19 septiembre, 2001 02:00

Traducción de Javier Albiñana. Seix Barral. Barcelona, 2001. 285 páginas, 2.800 pesetas

Como si estuviese escaldado de las veleidades experimentalistas que en los 60 y 70 hicieron a los lectores heroicos paseantes de laberintos inextricables, Sollers resume por dos veces en Pasión fija el tronco de su línea argumental , y advierte que, como su narrador y protagonista "piensa en montones de cosas a un tiempo", inevitablemente "su relato produce la impresión de ser un cuadro cubista".

Y para que no cunda el desánimo, concluye: "A veces uno se pierde, pero siempre acaba orientándose". Y es así, de hecho, en esta novela en primera persona que en principio parece contarnos una historia tan convencional como la del triángulo amoroso formado por el narrador, un innominado joven escritor francés anarcoide, y una especie de dúo a lo Marta y María compuesto por dos de sus amantes, Dora y Clara.

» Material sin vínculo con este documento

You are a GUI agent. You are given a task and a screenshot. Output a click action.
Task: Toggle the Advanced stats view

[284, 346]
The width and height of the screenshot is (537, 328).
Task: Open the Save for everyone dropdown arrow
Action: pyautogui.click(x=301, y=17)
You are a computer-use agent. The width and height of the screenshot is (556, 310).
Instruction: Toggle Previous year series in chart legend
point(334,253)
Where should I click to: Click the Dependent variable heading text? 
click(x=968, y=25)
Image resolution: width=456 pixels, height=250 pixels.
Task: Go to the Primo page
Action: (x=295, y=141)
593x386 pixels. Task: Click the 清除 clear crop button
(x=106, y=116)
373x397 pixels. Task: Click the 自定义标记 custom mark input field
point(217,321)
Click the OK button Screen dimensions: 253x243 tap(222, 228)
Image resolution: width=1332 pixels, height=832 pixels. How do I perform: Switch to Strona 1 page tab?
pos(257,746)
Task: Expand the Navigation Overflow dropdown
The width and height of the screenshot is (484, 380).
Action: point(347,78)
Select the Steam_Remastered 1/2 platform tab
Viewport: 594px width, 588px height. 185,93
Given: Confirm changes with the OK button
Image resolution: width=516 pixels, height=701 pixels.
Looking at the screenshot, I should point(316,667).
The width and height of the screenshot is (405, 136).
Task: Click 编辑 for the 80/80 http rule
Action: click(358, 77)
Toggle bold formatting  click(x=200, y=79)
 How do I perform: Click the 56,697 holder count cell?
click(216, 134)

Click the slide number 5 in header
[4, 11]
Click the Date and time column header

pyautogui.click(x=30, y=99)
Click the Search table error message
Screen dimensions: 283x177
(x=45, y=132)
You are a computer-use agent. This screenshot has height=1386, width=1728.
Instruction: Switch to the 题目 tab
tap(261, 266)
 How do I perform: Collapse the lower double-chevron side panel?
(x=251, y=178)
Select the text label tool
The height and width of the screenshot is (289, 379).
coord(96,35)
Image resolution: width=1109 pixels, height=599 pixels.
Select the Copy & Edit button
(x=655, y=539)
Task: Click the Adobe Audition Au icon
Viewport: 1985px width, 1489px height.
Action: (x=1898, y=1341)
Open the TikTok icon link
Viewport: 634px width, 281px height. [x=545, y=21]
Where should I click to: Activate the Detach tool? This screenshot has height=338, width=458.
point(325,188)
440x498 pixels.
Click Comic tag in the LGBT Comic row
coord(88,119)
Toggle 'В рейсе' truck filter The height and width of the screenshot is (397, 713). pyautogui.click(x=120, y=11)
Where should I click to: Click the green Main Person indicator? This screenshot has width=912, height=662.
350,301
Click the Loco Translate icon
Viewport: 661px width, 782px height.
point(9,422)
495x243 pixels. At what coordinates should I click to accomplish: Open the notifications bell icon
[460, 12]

El relato, marcadamente fragmentario, lejos de atenerse a la pura narración lineal de una historia nos la cuenta describiendo al tiempo cómo se va narrando, en una mise en abyme favorecida por la condición de escritor incoactivo -por así decirlo- que el protagonista tiene. El discurso obedece, por otra parte, al designio posmoderno de la intertextualidad, y hace cierto de manera superlativa aquel diagnóstico borgiano en El libro de arena: "Ya no quedan más que citas. La lengua es un sistema de citas". Uno de los lazos que unen con más fuerza al protagonista con Dora Weiss es la biblioteca de coleccionista que su difunto marido le ha dejado, repleta de valiosas primeras ediciones, como una de Cyrano de Bergerac que se convierte en un reiterado leit motiv a lo largo de Pasión fija. Porque una de las líneas de fuerza que contribuye a cohesionar este texto es la de una parodia autocrítica de la sociedad y la cultura francesa que el narrador no se recata en acometer, en términos equiparable a los que Juan Goytisolo aplicó a su propio país. Así, Francia es una nación "autista", obsesionada por su particularidad (pág. 205), de la que los extranjeros suelen tener una idea menos piadosa: "Las putas francesas son excelentes pero los artistas mediocres. Aparte de la manduca y la jodienda, no hay nada en este país" (pág. 70), sentencia que hoy habría que matizar. Hay páginas en Pasión... en las que su autor juega al viejo recurso del roman à clé. Mas como sucedía también en Goytisolo, parte de las miserias de Francia son comunes a una civilización internacional, consumista y descerebrada, que Sollers zahiere con su artillería dialéctica y estilo. En este sentido su novela es tan posmoderna como antiglobalizadora.

La trayectoria literaria e intelectual de Sollers, desde el sicologismo convencional de su novela de 1957 Une curieuse solitude -que Aragon alabó por su tratamiento de la mujer- hasta esta última novela suya publicada en París hace un año, está marcada por la teoría literaria y la revolución, por el formalismo y la denuncia antiburguesa, por el maoísmo y la deconstrucción. Pasión fija significa una relectura de todo ello, irónica y distanciada, pero no ayuna de esa energía que su título alienta. Sollers canta su palinodia sobre la excesiva contaminación de lo literario por lo social, pero no desprecia poner por escrito su denuncia de un mundo alienado en términos hasta ahora difícilmente imaginables.

Desde hace tiempo es posible constatar en la literatura francesa el eco de ciertos rasgos procedentes de movimientos ya superados, de cuando el tedio narrativo alcanzó cotas de aquilatamiento estético difícilmente superables. Ese mal du siècle posmoderno no es tampoco un tema ajeno a Pasión fija: su protagonista, sumido en el "tedio del tiempo" (pág. 85), comienza la novela al borde de un suicidio del que le salva el cuerpo de Dora y la biblioteca de su difunto marido. Y por encima de sus veleidades deconstruccionistas de antaño, Sollers nos presenta un alegato a favor de la gran cultura del libro, en contra de la degradación alienante de nuestra sociedad actual. Para ello recurre a una sentencia del señor de Martineau, de resonancias maquiavélicas y quevedianas: "Y así, tenéis eternamente a vuestro alrededor a todos los grandes hombres, muertos y vivos, que conversan con vosotros de viva voz" (pág. 125).